When the conversation turns to on-court matters, there are plenty of reasons for Gooding to be optimistic. The Storm, in their second season of existence, feature an enviable blend of talent and experience.
Danielle Collins, whom Gooding has coached since last year, is perhaps the face of the franchise. An NCAA singles champion at the University of Virginia in 2014 and 2016, Collins reached as high as No. 23 in the WTA rankings last year. Her 2020 season featured victories over three top-15 opponents, including a 6-1, 6-1 dispatching of No. 5 Elina Svitolina on Jan. 6.
Collins defeated a former No. 1 player, Victoria Azarenka, last month at the Credit One Bank Invitational in Charleston, South Carolina. Gooding was in attendance for that tournament, and he knows that despite the long layoff, his pupil has been keeping her game sharp.
“The thing with Danielle is she’s very self-motivated,” Gooding said. “She’s been physically working hard during this downtime since the tour has been closed. She has been getting as much on-court time as possible. Yeah, she’s motivated. She wants to continue to work, she wants to compete, she wants to play, she wants to get better. It’s a pleasure to work with her.”
Collins played just one match with the Philadelphia Freedoms in her inaugural season in the WTT last year. She told WTT All-Star Ryan Harrison in May that she was “bummed” about not being able to play more, so when she was invited back in 2020, she jumped at the opportunity.
“I was like, ‘Yes, 100%,’” Collins recalled. “I thought it was going to be so much fun. … Now with no tournaments going on, I think it’s going to be super exciting that we’ll be one of the first sporting events that starts again.”
Jessica Pegula is another member of the Storm who was champing at the bit to get involved with WTT. Although she is a league rookie, she has been trying to get on to a squad for the past couple of years. However, travel restrictions or injuries always seemed to impede her path. Now she is ready for WTT’s unique brand of tennis, one in which a match consists of five sets, one for each of its five playing disciplines: women’s singles, men’s singles, women’s doubles, men’s doubles and mixed doubles.
Pegula says preparing to play perhaps only one first-to-five-games set is different from preparing for a standard three-set match on the WTA Tour.
“You have to be ready to go from the start and you have to ready for kind of anything,” she said. “I think it’s good to get you going right off the bat because you don’t really have a choice. It also still puts you in those pressure situations which, when we’re all playing practice sets and matches, we’re all trying to recreate. I think it’s as close as you can get to playing an actual WTA or ATP match, pressure-wise.”

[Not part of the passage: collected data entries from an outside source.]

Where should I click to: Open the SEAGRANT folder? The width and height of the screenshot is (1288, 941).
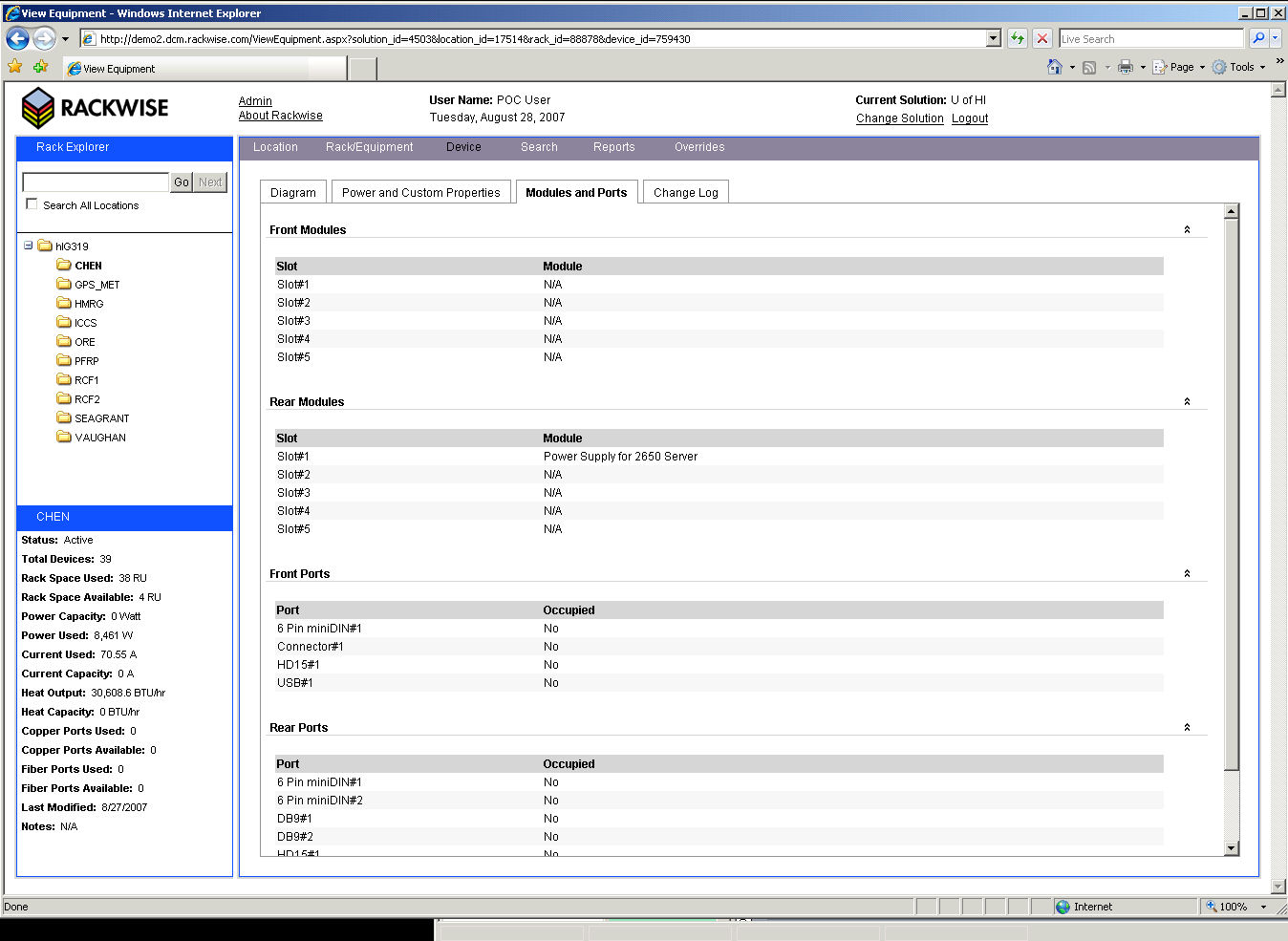point(101,418)
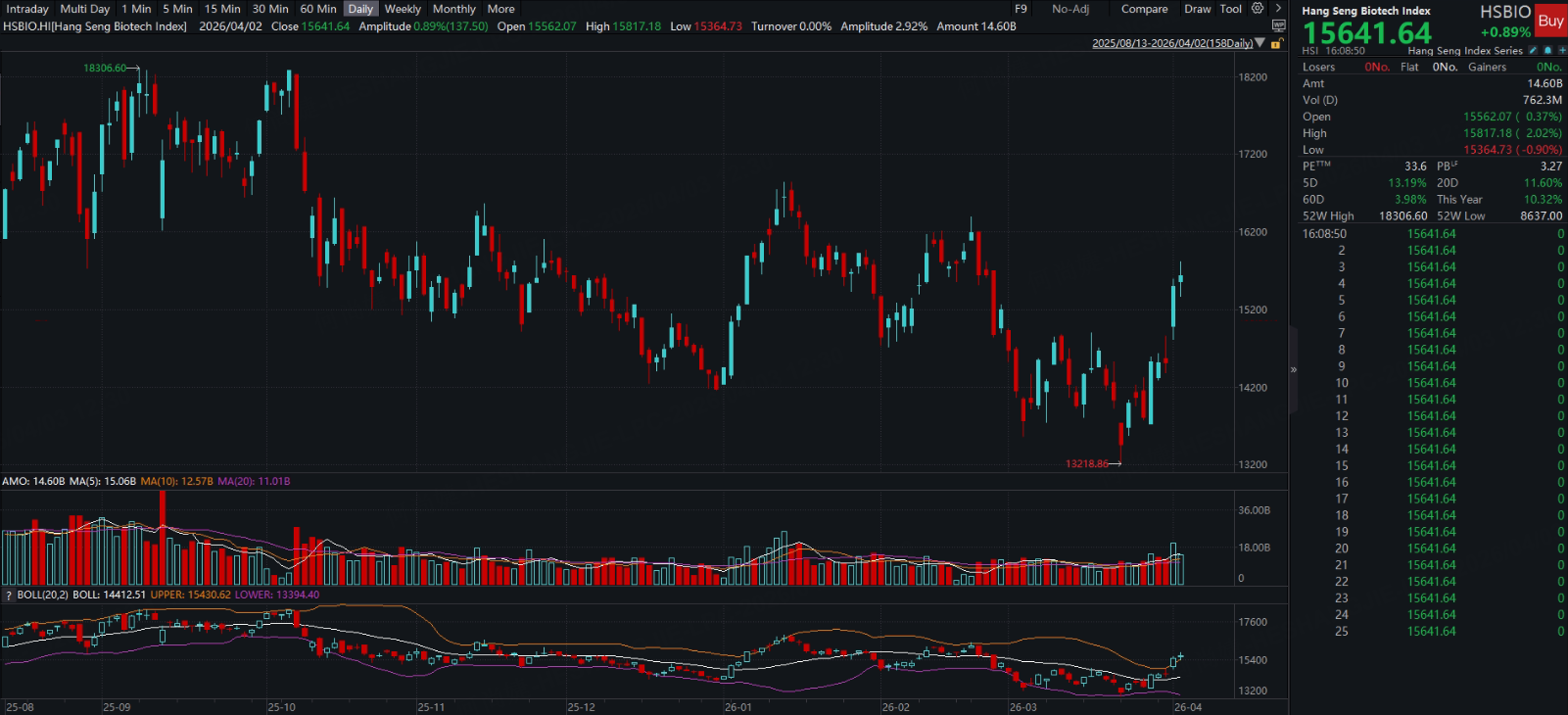The width and height of the screenshot is (1568, 715).
Task: Add HSBIO to watchlist with plus icon
Action: tap(1559, 51)
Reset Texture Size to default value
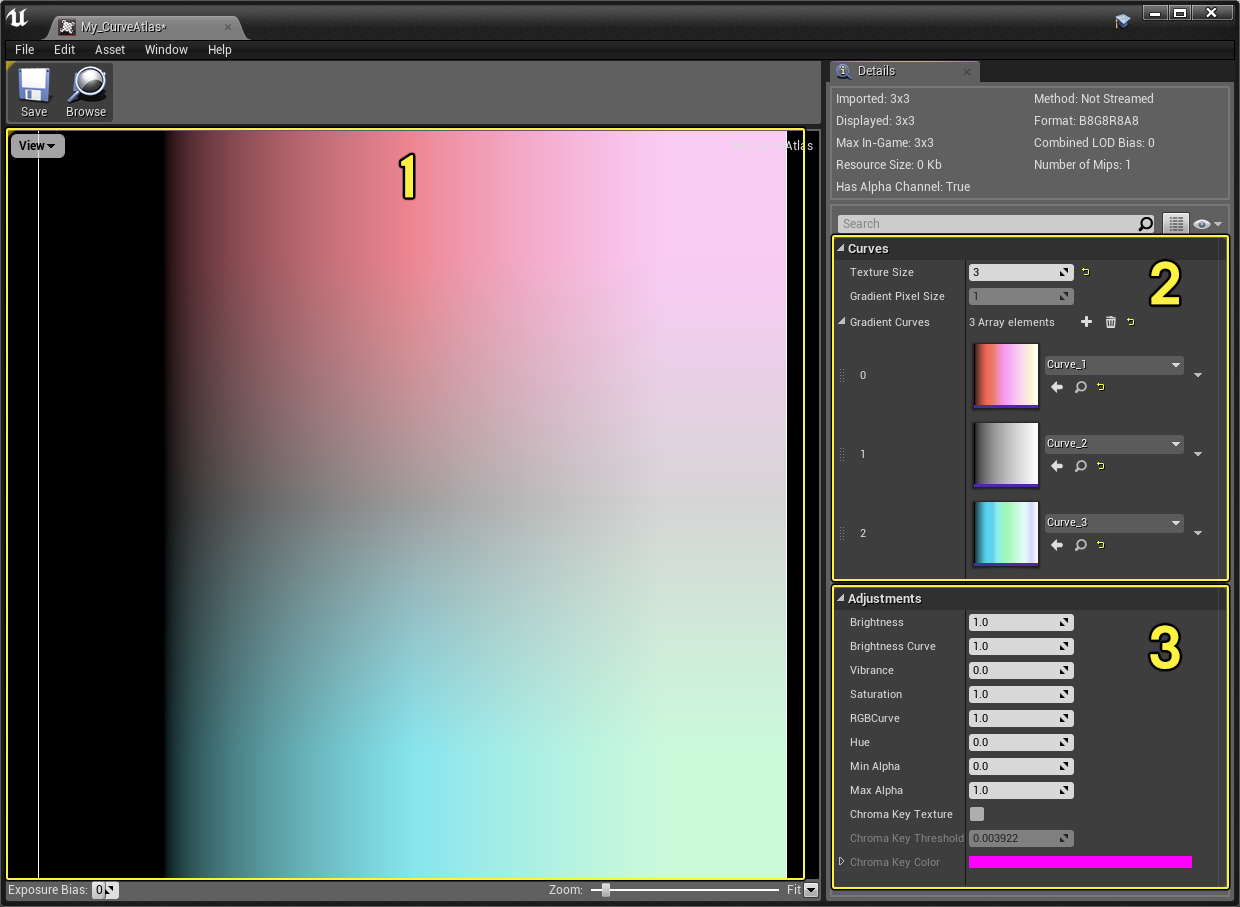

Pegula claimed her first WTA title in. Aug., which vaulted her up to No. 55 in the rankings. She also reached the finals of the ASB Classic in Jan., besting the former No. 1-ranked Caroline Wozniacki along the way.
But Pegula isn’t only valuable in singles action; she has more than 200 doubles matches to her credit and said she will be raring to go for whatever Coach Gooding asks of her.
That versatility is another quality the Storm posses in spades. Gooding said both Collins and Pegula as well as 33-year-old Brit James Ward could all be called upon for singles or doubles matches. Tennys Sandgren is the Storm’s most accomplished male singles player, is currently ranked No. 55 in the world and was an Australian Open quarterfinalist this year. But he too has plenty of doubles skill. This presents a problem for Gooding, but a nice one to have.
“I think it’s great,” he said of his roster’s flexibility. “It sort of puts me in a tough position because I do have those options now, and I know that they are all going to want to play.”
Ken Skupski knows exactly when it’s his time to shine. He is a doubles specialist who advanced to the quarterfinals at this year’s Australian Open and to the same round in both doubles and mixed doubles at Wimbledon three years ago. He sits at No. 51 in the ATP’s doubles rankings and was the third-most successful men’s doubles player during the 2019 WTT season among qualified players, winning 52.6% of his games.
Skupski and Darija Jurak are Orlando’s lead veterans in multiple respects. Not only are they the team’s most experienced players at 37 and 36 years old, respectively; they are also the only returning members from the Storm’s 2019 expansion campaign.
Jurak made her first appearance on the WTA Tour 20 years ago and has competed in more than 900 doubles matches. She is ranked No. 35 in women’s doubles and has six WTA and 35 ITF titles to her ledger.
Now it’s up to Gooding to make all of these pieces fit. While he and everyone else hopes this WTT season goes off without a hitch, the Storm will try to create a special season out of this unique situation.
“I feel like we have a really solid team,” Pegula said. “… I think we’re feeling good. Hopefully, we can make that work throughout the season.”